Even after accounting for home environment and students’ socio-economic background, Woessmann and Fuchs conclude that non-government schools, when compared to government schools, achieve better results.

It should also be noted, based on research by the OECD, Woesmann and Fuchs and a recent McKinsey Company Report, How the world’s best-performing school systems come out on top, that there is very little, if any, relationship between increased investment in education and higher standards and improved outcomes.

Such is the force of the school choice movement, represented by vouchers and charter schools, that non-government (private schools) have established themselves as the preferred alternative in many under-developed countries.

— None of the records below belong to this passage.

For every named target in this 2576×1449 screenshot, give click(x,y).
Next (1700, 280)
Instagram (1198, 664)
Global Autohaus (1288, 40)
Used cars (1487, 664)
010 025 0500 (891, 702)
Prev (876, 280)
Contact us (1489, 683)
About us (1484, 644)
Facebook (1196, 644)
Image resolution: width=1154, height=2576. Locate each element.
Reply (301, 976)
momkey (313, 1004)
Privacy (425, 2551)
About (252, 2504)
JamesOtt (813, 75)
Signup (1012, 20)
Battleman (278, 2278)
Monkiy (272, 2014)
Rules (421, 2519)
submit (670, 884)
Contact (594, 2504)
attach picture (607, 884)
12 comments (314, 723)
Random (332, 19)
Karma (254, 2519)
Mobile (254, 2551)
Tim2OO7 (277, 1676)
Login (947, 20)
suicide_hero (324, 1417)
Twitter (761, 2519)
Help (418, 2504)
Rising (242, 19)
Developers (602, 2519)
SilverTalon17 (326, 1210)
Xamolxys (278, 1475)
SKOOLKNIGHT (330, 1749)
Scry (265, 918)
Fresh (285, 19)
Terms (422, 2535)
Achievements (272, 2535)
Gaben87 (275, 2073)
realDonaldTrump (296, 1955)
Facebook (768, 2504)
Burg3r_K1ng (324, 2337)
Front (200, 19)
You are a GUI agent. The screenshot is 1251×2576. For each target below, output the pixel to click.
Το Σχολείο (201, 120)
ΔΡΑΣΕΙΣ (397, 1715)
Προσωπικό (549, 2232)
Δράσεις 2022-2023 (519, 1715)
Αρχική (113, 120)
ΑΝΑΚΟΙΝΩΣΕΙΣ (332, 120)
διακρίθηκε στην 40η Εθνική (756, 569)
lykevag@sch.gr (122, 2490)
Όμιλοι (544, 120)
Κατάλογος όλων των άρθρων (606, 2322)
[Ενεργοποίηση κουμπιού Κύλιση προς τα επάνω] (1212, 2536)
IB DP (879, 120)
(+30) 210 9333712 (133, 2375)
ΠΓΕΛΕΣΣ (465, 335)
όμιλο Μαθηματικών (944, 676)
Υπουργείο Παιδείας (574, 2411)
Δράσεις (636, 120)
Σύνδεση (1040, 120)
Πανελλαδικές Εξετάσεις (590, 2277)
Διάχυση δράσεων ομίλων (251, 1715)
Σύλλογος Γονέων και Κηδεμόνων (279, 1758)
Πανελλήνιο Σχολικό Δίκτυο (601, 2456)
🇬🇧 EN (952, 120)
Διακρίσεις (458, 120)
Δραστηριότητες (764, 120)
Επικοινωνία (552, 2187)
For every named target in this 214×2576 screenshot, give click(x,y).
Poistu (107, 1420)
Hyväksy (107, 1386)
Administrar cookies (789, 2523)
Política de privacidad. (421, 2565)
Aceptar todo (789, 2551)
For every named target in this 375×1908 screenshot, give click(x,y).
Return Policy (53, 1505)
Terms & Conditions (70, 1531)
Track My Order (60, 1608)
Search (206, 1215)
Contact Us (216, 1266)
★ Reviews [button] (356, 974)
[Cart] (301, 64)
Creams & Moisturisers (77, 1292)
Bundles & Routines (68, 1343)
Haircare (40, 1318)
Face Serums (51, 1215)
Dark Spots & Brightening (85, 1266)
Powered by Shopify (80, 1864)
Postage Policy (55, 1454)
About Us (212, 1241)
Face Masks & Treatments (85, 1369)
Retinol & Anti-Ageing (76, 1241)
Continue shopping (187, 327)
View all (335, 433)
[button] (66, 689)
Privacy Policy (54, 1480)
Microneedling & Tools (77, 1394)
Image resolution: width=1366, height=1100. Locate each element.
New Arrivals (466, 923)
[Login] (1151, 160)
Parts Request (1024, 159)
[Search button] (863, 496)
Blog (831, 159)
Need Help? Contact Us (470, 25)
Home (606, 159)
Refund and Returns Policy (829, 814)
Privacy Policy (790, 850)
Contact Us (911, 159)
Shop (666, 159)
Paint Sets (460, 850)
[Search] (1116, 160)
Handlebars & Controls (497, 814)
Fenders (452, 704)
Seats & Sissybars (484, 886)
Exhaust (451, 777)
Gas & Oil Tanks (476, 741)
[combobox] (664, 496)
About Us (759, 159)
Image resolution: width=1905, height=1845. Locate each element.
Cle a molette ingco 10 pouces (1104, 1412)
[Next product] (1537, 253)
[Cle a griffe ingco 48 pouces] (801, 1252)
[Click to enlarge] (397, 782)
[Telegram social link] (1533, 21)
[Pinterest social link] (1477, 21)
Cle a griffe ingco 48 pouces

As the UK based academic James Tooley has demonstrated, non-government schools are better able to meet the needs of underprivileged children as there is an incentive to perform and such schools are freed from the often deadening control of head office and antiquated employment awards and conditions.

European countries like Sweden, the Netherlands and Denmark are also adopting innovations related to school choice and, unlike New Zealand, teacher unions and political groups once opposed to the idea, have now come on-board.

For some years, New Zealand led the world in freeing up schools as a result of the Picot Report and the White Paper, Tomorrow’s Schools but, as argued by Mark Harrison in Education Matters: Government, Markets and New Zealand Schools, many of the reforms either did not go far enough or have been wound back.

After reviewing and analysing New Zealand education, since the publication of the Picot Report, Harrison concludes, “Despite the worldwide trend away from central planning and government owning the means of production, the education sector in New Zealand remains predominantly government owned, funded and controlled, and the serious weaknesses identified by the Picot Taskforce persist”.

It’s ironic, that in a nation of rugged, independently minded individuals committed to competition and coming first in sports and challenging physical endeavours that many appear prepared to accept second place when it comes to schools and education.